Zoning/nuisance Officer Jeff Christopher highlighted both ideas during a Perry Township Zoning Board meeting Monday night, noting that in the month he’s been working his new post, about 75 percent of the nuisance complaints have dealt with animals, chickens in particular.
While driving to investigate three chicken complaints, he saw chickens at other properties, too, and questioned if there was a better way to handle the situation. According to Christopher, there’s a bill pending at the state level regarding allowing livestock animals in cities and it might be something to look at in the township.
He sent board members ordinances from both Cleveland and Columbus to see how they handle chickens and other farm animals. The township currently doesn’t allow farm animals on properties less than 5 acres.
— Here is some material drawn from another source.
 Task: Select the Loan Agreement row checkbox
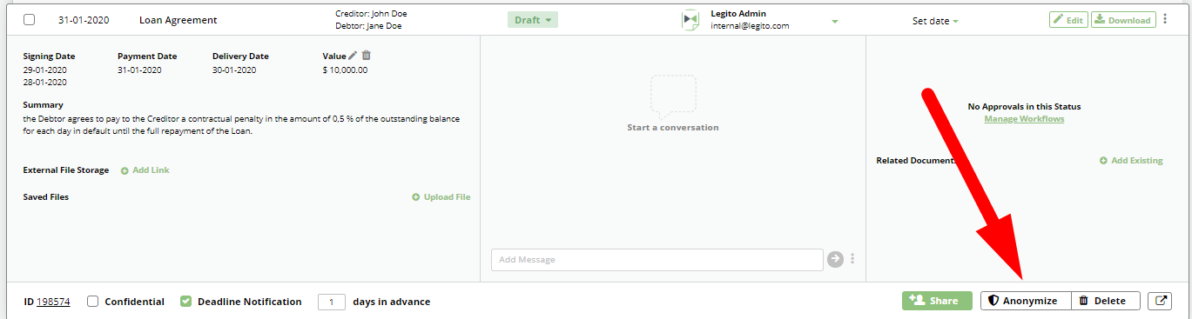(x=30, y=20)
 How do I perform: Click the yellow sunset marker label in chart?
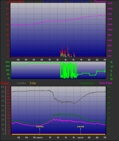pyautogui.click(x=81, y=127)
“There’s some areas that shouldn’t have animals,” Christopher agreed.
But using his own property as an example, he owns 3 acres and has nothing around him but farm land and no nearby neighbors. A property like that could support animals. He recently had to tell a new property owner that they could not have a goat, even though the property has a small barn, because it’s under 5 acres. He asked if it’s time for a change and suggested maybe an expansion of the rules surrounding animals on smaller properties to regulate them.
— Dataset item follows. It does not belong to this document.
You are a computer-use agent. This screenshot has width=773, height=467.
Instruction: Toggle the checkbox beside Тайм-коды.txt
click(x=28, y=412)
Board member Doug Sampson said he’s for negotiating and adjusting, but the law on the books now should be enforced. He talked about his own neighborhood on West State Street and how one property has chickens, a goat and a rooster that crows at 4:30 a.m. He talked about the fact that he had to get a permit and variance for mounds and a fence on his property. Why couldn’t they do the same for animals on a case-by-case basis?
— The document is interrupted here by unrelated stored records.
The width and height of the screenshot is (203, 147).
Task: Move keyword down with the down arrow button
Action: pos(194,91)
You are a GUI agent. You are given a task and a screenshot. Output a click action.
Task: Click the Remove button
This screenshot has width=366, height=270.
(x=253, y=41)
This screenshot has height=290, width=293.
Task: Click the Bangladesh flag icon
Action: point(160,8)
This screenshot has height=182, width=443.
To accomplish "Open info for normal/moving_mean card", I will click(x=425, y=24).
The zoning rule pertaining to farm animals was approved by township trustees in October 2017, stating that land less than 5 acres in a residential, business or industrial zoning district cannot have animal husbandry (cattle, pigs, chickens, sheep, horses, llamas, cows, poultry) and shall not include the feeding and sheltering of such animals. Apparently, properties that already had such animals were grandfathered, meaning the law didn’t apply to them.
Trustee Chair Steve Bailey said it might be more beneficial to have some regulations in place whether a property had animals before or not, looking at a registration process, keeping the animals confined so they can’t wander onto a neighboring property and other rules.
Zoning board member Joe Farago agreed they should go forward for the betterment of the township. Sampson asked if they could eliminate the grandfather clause, which Christopher said they can do so everyone falls under the same rules.
He said he’ll work on a first draft to send to board members for their review and they can meet again. He’s going to do the same with the zoning fee schedule, with board members talking about doubling some of the fees which date back to 1997. Some of the fees are based on a minimum, with so many cents charged per additional square foot.
Christopher suggested adjusting the fees for a size range to standardize them. Farago said that would make it simpler.
As an example based on a yearly 3 percent inflation rate, Bailey figured a fee of $25 from 1997 should be more like $50 today.
Christopher said he’ll prepare a draft for a new fee schedule and present it to the board members for their feedback.
Any changes would have to be approved by the zoning board and by the trustees, giving residents an opportunity to weigh in during the future discussions on both issues.